M Alsamman ¹, V Sterzer ¹, S Meurer ², H Sahin ¹, R Weiskirchen ², C Trautwein ¹, D Scholten ¹

¹University Hospital RWTH Aachen, Department of Medicine III, Aachen, Germany
²University Hospital RWTH Aachen, Institute of Clinical Chemistry and Pathobiochemistry, Aachen, Germany

Abstract

Background: Hepatic stellate cells (HSC) are the major source for extracellular matrix (ECM) production in liver fibrosis. Endoglin (ENG) is a type III auxiliary receptor for TGF-β that is expressed on HSCs. Due to different splicing there are two ENG isoforms, L- and S-Endoglin, which modulate TGF-β signaling differentially. TGF-β is the a profibrotic cytokine expressed in response to liver injury. This study analyzes the role of ENG and TGF-β signaling in two models of experimental liver fibrosis by cell line specific endoglin deletion in HSCs.

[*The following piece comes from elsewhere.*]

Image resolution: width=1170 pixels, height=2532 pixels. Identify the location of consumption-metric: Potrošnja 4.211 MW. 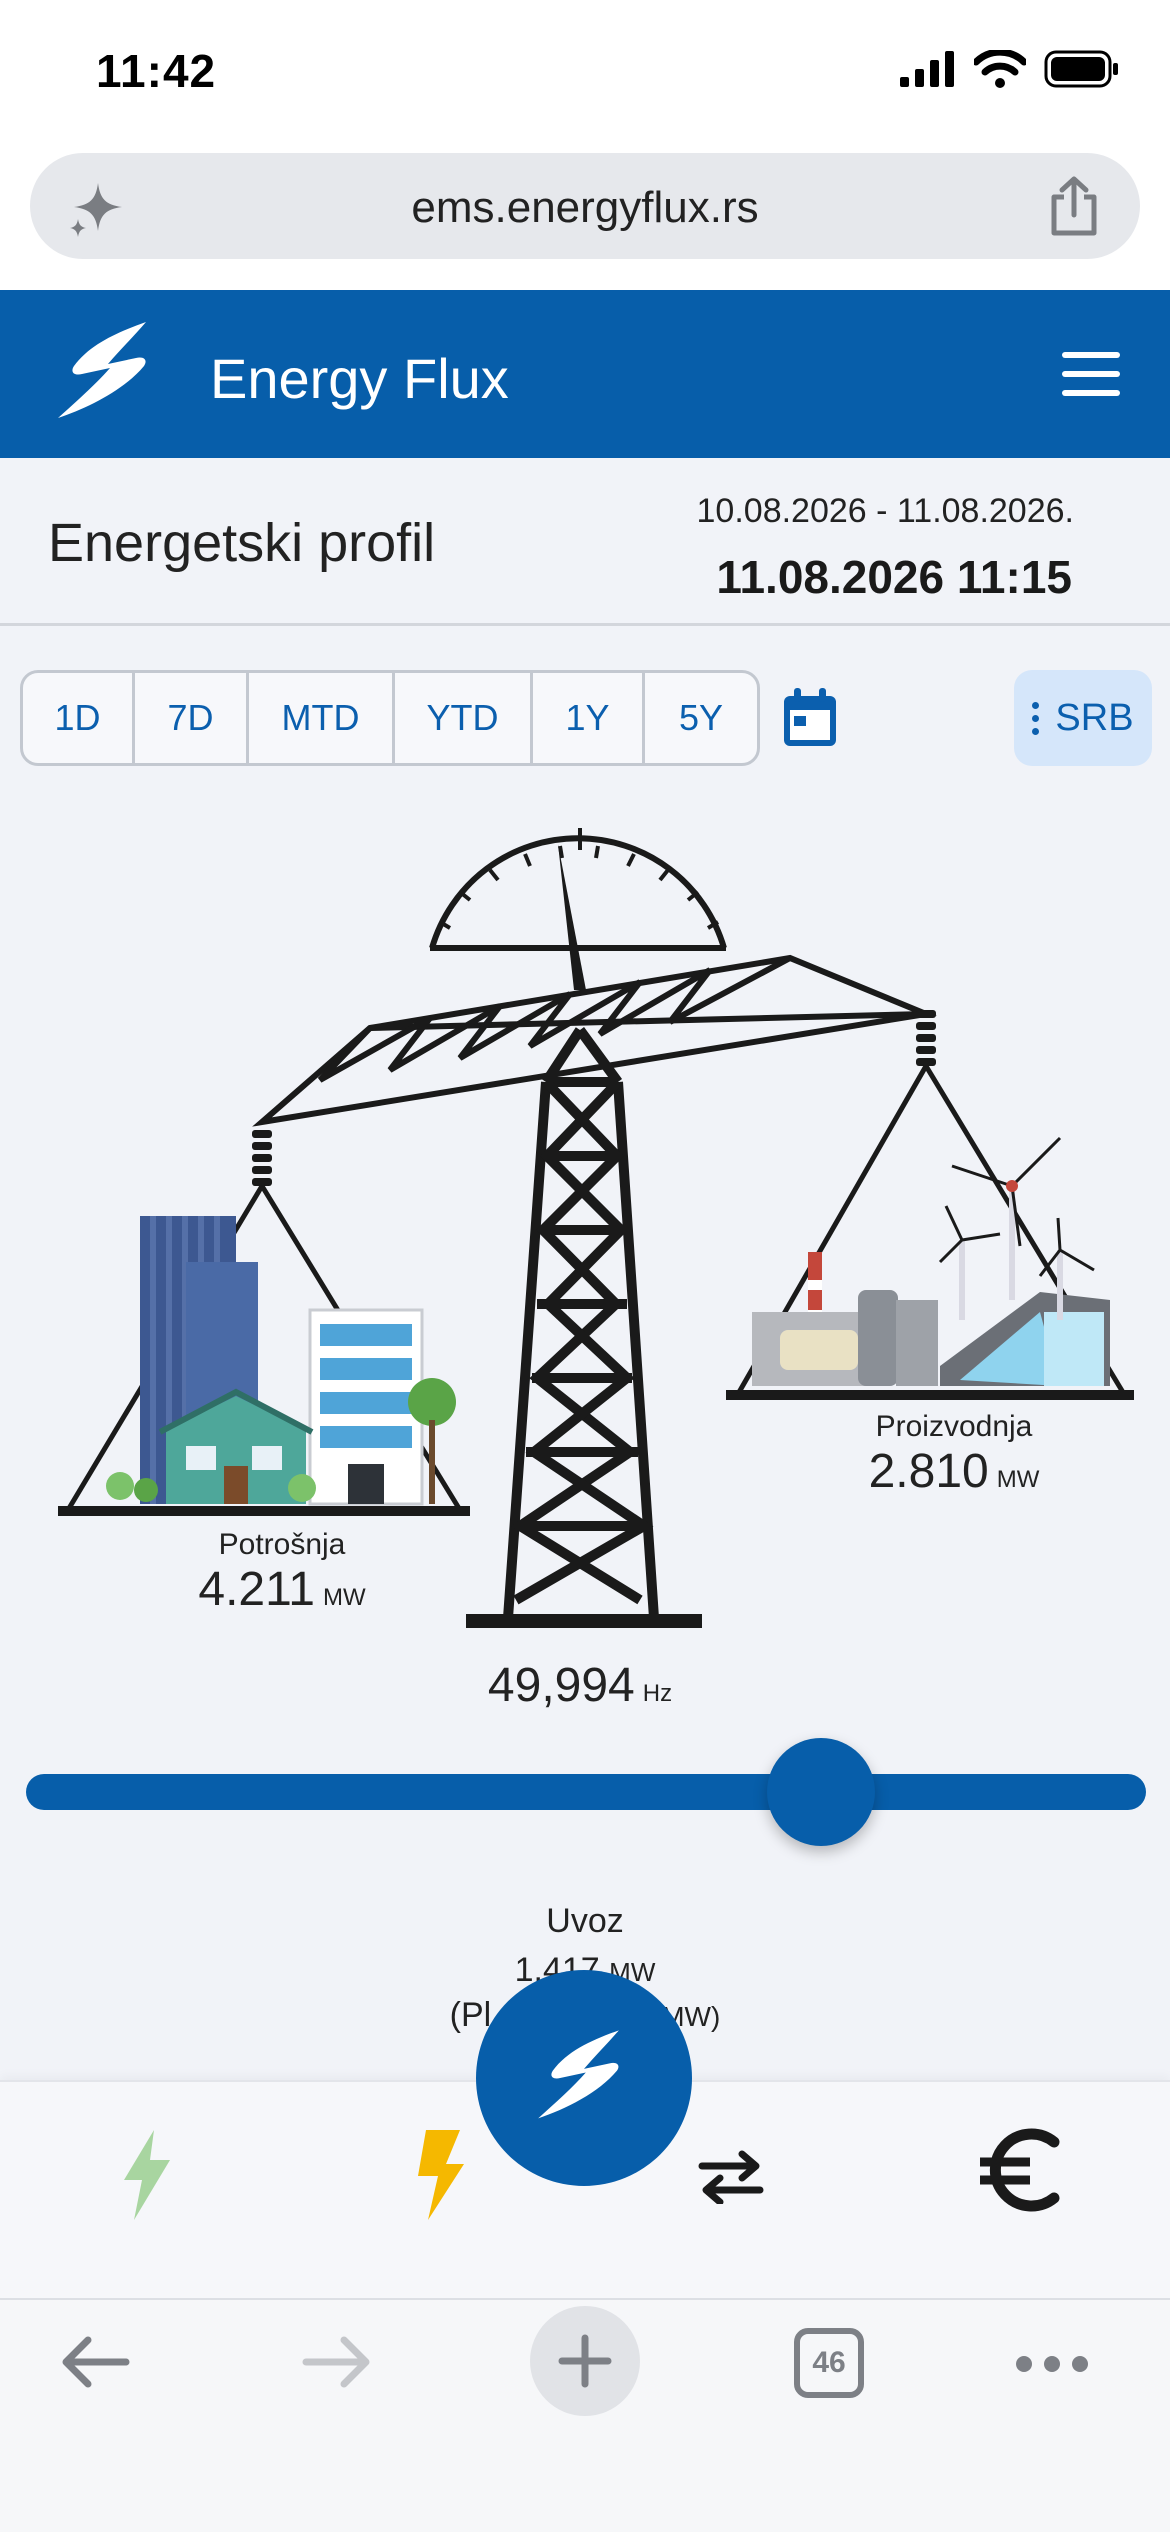
(282, 1572).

Methods: Using the Cre-LoxP genetic recombination system we created HSC specific ENG(-/-) mice by crossing GFAP-Cre to ENG(flox/flox) mice. Mice were subjected to liver injury by CCl4 treatment (8 weeks) or bile duct ligation (BDL) (21 days). Liver fibrosis was analyzed by hydroxyproline measurement and Sirius Red. For in vitro analysis HSCs from ENG(flox/flox) mice were isolated and treated with adenoviral CMV-Cre-RSV-GFP expressing vector. TGF-β signaling was analyzed by western blots and qPCR. The expression of L- and S-Endoglin was analyzed in wildtype mice by qPCR in response to liver injury.

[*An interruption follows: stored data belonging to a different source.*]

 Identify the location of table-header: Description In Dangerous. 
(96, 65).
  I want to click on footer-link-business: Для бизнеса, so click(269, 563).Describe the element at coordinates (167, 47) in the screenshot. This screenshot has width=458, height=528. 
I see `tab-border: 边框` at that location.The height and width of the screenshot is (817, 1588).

Results: In response to liver injury the balance of L- and S-Endoglin expression changes in HSCs of wildtype mice. Whereas L-Endoglin is the predominantly expressed isoform, the expression of S-Endoglin is increased 3-fold after CCl4 treatment. Analyzing fibrotic effects of ENG deficiency, livers of GFAP-Cre(+)-ENG(d/d) mice (n = 12) showed 43% (p < 0.01) higher hydroxyproline content compared to GFAP-Cre(-)-Eng(f/f) litter mates reflecting increased liver fibrosis. Sirius red stainings underlined these findings, showing 48% (p < 0.05) more collagen deposition in livers of Cre(+) mice with endoglin deficient stellate cells. Similar results could be obtained for mice subjected to bile duct ligation. Compared to GFAP-Cre(-)-ENG(f/f) mice GFAP-Cre(+)-ENG(d/d) litter mates (n = 8) showed 100% (p = 0.02) more Collagen deposition in Sirius Red stained liver sections. Hydroxyproline levels were increased by 46% (p < 0.01). Western blot analysis of TGF-β signaling in vitro using adenoviral Cre treated ENG(flox/flox) primary HSCs demonstrated a differential effect of ENG on TGF-β signaling most likely due to opposing effects of ENG isoforms. In cell culture experiments using a novel murine HSC cell line overexpression of ENG resulted in a downregulation of Collagen and CTGF expression.

Conclusion: Of both ENG isoforms L-Endoglin is expressed predominantly in the liver. However, in response to injury S-Endoglin expression is 3-fold increased. Endoglin deficiency in hepatic stellate cells significantly aggravates liver fibrosis in response to injury. L- and S Endoglin promote TGF-β signaling through different Smad proteins resulting in activating (L-ENG) or quiescing (S-ENG) effects. This study suggests that S-Endogin modulated TGF-β signaling can have a protective effect against liver fibrosis.